►

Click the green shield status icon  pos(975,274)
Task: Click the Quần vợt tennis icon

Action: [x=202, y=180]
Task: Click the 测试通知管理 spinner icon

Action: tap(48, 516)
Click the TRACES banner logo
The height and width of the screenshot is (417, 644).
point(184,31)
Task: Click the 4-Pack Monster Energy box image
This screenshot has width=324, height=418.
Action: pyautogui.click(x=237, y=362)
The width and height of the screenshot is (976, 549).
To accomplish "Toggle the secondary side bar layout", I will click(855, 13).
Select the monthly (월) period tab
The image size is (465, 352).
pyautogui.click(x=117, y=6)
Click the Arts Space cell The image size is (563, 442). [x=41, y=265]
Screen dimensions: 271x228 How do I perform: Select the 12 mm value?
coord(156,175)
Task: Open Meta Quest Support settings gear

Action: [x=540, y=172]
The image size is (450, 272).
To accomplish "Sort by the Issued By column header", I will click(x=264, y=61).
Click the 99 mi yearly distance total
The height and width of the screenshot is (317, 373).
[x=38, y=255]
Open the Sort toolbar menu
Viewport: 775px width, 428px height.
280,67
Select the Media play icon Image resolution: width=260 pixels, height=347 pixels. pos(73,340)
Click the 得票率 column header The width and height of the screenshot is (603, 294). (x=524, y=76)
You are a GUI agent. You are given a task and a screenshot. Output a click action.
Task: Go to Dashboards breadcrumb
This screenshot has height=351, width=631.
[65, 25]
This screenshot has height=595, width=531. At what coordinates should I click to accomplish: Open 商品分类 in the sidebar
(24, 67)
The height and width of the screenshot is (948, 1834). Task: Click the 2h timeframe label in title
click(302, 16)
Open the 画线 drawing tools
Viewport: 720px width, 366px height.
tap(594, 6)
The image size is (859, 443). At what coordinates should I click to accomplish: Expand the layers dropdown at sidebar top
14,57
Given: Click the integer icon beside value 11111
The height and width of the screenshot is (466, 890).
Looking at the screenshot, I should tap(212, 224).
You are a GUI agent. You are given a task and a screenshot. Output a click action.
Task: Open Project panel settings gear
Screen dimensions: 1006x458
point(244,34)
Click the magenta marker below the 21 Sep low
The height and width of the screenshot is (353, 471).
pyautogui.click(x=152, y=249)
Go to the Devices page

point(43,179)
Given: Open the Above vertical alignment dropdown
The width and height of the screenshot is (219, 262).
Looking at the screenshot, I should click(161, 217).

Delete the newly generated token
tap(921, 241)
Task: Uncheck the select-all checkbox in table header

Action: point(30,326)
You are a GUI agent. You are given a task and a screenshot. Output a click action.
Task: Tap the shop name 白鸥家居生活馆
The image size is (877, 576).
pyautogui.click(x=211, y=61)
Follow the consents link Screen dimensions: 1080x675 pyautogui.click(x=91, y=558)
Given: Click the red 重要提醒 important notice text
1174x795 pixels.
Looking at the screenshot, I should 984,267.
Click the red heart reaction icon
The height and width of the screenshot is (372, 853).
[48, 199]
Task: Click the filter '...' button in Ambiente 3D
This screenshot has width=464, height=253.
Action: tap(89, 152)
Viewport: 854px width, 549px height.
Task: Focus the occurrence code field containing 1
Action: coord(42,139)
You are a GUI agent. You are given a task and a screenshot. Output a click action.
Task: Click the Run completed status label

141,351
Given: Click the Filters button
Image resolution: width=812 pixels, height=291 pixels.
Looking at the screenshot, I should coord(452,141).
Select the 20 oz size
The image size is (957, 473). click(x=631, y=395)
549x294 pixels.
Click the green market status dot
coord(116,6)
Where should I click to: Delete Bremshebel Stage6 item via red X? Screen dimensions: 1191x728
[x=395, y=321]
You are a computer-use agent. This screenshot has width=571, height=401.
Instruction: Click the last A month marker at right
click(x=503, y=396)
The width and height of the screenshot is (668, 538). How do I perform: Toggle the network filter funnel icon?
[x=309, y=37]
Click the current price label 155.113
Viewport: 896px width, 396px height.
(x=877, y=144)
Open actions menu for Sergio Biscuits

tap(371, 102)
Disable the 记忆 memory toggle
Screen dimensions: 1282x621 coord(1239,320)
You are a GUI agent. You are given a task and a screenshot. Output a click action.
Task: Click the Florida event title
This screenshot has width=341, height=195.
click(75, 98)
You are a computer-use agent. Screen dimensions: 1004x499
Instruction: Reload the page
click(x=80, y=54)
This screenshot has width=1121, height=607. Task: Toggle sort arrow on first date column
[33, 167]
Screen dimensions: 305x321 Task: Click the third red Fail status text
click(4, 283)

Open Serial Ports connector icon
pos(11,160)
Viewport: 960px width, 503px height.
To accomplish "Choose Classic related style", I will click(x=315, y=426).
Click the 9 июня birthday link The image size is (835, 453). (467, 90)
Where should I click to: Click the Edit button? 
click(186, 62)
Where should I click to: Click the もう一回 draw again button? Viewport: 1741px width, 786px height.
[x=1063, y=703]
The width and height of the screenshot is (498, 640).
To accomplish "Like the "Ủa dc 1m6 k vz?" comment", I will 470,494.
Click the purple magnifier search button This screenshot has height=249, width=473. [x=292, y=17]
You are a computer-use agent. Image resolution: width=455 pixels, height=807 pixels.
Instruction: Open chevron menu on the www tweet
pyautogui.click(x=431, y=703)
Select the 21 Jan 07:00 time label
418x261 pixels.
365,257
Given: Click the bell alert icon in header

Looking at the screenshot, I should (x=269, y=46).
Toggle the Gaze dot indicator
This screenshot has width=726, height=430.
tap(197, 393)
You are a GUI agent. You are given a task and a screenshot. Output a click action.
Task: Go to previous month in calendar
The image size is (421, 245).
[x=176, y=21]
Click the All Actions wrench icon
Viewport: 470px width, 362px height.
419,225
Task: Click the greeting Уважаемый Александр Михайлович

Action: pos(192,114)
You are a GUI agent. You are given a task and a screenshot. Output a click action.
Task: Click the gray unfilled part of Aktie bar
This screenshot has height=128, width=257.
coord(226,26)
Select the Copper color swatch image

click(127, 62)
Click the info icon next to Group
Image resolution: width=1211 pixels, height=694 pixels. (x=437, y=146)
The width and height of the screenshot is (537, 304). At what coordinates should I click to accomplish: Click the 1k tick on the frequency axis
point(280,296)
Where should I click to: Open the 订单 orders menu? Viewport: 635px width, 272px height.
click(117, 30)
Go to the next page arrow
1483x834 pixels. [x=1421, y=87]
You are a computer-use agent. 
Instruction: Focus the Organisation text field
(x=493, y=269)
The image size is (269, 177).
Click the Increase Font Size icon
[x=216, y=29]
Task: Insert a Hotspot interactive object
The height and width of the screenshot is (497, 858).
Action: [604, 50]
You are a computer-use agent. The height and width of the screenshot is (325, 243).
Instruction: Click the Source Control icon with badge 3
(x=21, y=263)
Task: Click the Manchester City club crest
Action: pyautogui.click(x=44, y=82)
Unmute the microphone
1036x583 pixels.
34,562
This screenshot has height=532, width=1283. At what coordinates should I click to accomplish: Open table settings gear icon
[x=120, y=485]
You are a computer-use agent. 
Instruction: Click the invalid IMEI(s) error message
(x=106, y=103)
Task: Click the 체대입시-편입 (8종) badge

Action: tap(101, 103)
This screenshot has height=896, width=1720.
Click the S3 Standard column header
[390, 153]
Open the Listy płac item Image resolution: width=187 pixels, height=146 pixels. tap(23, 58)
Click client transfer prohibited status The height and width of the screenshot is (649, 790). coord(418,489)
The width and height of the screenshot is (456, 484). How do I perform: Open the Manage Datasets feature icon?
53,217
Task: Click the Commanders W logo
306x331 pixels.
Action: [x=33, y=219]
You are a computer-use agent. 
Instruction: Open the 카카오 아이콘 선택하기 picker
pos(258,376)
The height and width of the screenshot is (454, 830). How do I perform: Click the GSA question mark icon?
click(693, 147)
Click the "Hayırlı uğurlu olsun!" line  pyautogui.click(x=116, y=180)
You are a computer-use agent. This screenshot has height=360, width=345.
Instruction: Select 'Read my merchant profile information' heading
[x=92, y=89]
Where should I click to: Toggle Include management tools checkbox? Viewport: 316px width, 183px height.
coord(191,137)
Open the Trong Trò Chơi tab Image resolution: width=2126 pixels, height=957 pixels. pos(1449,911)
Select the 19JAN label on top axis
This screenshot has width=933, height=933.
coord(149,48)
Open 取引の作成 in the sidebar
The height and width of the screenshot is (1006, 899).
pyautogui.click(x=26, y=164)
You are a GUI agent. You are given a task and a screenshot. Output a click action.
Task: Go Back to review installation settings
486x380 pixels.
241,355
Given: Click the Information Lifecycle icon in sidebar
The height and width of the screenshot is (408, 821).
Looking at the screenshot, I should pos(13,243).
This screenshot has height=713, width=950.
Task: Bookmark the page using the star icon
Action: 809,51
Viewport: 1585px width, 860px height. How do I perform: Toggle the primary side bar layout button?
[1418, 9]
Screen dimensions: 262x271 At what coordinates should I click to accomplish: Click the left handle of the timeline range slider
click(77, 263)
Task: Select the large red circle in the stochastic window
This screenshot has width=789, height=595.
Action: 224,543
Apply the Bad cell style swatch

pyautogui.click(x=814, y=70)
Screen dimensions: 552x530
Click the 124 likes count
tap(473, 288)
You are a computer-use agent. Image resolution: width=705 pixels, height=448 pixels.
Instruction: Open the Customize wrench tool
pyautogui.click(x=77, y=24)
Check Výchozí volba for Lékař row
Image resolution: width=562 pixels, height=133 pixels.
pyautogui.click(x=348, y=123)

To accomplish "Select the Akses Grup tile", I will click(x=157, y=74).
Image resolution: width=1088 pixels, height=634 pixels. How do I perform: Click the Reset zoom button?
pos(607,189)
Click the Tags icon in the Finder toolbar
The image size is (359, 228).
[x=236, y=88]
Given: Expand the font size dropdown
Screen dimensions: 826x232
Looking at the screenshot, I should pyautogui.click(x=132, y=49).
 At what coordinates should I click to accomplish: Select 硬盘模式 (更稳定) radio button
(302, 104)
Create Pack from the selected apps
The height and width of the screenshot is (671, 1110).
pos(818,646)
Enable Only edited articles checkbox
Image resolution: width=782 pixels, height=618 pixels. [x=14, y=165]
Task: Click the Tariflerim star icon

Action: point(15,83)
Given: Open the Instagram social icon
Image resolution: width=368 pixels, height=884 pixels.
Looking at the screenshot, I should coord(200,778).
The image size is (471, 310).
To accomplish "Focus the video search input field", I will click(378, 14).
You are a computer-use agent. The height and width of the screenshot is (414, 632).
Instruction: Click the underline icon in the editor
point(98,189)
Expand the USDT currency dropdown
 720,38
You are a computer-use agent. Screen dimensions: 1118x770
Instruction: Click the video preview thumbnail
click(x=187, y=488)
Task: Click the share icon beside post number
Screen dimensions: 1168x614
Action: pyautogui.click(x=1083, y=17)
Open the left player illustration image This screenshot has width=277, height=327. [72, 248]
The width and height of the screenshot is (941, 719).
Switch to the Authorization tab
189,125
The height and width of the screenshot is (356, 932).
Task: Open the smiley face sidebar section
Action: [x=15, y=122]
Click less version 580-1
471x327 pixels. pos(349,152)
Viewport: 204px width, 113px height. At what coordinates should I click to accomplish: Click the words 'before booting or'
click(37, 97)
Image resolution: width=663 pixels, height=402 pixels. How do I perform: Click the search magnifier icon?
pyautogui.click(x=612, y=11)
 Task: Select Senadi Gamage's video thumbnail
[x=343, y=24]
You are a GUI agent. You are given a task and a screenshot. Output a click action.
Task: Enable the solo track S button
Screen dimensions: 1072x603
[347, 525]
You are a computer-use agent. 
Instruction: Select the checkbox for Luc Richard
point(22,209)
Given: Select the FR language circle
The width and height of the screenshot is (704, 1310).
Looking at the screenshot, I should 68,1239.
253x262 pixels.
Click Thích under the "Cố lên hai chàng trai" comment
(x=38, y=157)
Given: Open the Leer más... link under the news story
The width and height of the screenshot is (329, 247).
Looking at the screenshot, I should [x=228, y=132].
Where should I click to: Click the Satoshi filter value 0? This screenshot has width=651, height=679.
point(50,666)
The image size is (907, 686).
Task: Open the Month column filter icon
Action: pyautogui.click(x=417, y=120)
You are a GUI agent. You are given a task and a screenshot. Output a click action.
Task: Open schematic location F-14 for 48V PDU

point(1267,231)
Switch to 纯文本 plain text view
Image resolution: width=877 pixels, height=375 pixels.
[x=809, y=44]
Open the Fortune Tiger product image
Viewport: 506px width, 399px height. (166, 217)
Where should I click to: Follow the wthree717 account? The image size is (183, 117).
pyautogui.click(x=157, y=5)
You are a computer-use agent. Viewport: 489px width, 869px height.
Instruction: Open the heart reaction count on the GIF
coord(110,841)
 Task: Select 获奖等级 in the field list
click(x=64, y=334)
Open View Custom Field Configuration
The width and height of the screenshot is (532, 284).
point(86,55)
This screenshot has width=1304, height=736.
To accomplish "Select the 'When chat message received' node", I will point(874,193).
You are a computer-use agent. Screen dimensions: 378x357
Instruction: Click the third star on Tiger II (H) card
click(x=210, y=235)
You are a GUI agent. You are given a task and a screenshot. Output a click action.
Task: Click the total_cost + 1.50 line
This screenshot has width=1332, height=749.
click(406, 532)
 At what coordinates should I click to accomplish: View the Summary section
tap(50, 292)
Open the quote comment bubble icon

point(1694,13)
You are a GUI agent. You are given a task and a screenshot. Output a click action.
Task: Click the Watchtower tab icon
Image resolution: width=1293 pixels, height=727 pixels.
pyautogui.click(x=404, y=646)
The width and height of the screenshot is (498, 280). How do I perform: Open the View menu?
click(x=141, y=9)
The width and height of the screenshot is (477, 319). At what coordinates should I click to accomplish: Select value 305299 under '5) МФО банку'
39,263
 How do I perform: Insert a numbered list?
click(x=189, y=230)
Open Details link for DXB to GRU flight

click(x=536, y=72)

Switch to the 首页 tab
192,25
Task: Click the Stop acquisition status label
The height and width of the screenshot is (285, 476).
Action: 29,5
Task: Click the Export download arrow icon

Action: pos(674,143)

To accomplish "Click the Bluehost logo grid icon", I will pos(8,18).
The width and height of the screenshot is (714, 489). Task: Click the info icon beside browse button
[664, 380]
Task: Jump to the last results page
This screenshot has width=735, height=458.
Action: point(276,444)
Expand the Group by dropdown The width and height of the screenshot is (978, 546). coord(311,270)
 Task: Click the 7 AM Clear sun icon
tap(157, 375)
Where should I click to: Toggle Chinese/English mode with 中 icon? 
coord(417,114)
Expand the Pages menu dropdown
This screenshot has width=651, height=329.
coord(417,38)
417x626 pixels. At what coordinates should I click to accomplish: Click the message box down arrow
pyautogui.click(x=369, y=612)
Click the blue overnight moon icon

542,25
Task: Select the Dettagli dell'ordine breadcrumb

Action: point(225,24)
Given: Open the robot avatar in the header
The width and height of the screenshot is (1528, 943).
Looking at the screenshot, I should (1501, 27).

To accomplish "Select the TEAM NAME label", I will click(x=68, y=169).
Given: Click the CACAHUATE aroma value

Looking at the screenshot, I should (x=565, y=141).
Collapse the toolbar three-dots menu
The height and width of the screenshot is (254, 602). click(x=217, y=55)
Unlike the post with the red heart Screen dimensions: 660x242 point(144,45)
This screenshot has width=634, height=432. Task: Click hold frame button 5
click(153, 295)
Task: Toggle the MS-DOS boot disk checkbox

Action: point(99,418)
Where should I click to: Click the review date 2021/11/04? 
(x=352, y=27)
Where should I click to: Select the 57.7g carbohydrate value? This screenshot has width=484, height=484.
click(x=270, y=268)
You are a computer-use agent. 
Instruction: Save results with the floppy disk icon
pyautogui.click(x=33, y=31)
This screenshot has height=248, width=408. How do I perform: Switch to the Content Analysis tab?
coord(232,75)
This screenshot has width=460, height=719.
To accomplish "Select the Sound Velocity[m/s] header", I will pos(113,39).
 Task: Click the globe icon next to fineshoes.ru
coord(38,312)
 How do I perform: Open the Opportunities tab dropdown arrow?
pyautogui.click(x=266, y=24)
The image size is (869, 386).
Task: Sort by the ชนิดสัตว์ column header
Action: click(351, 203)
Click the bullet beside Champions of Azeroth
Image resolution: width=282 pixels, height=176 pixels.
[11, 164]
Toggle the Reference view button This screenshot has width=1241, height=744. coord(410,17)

◄

# [The task]
If a line in the listing has "circle" in it, report that line.

# [Answer box]
Task: Select the large red circle in the stochastic window
Given: Select the FR language circle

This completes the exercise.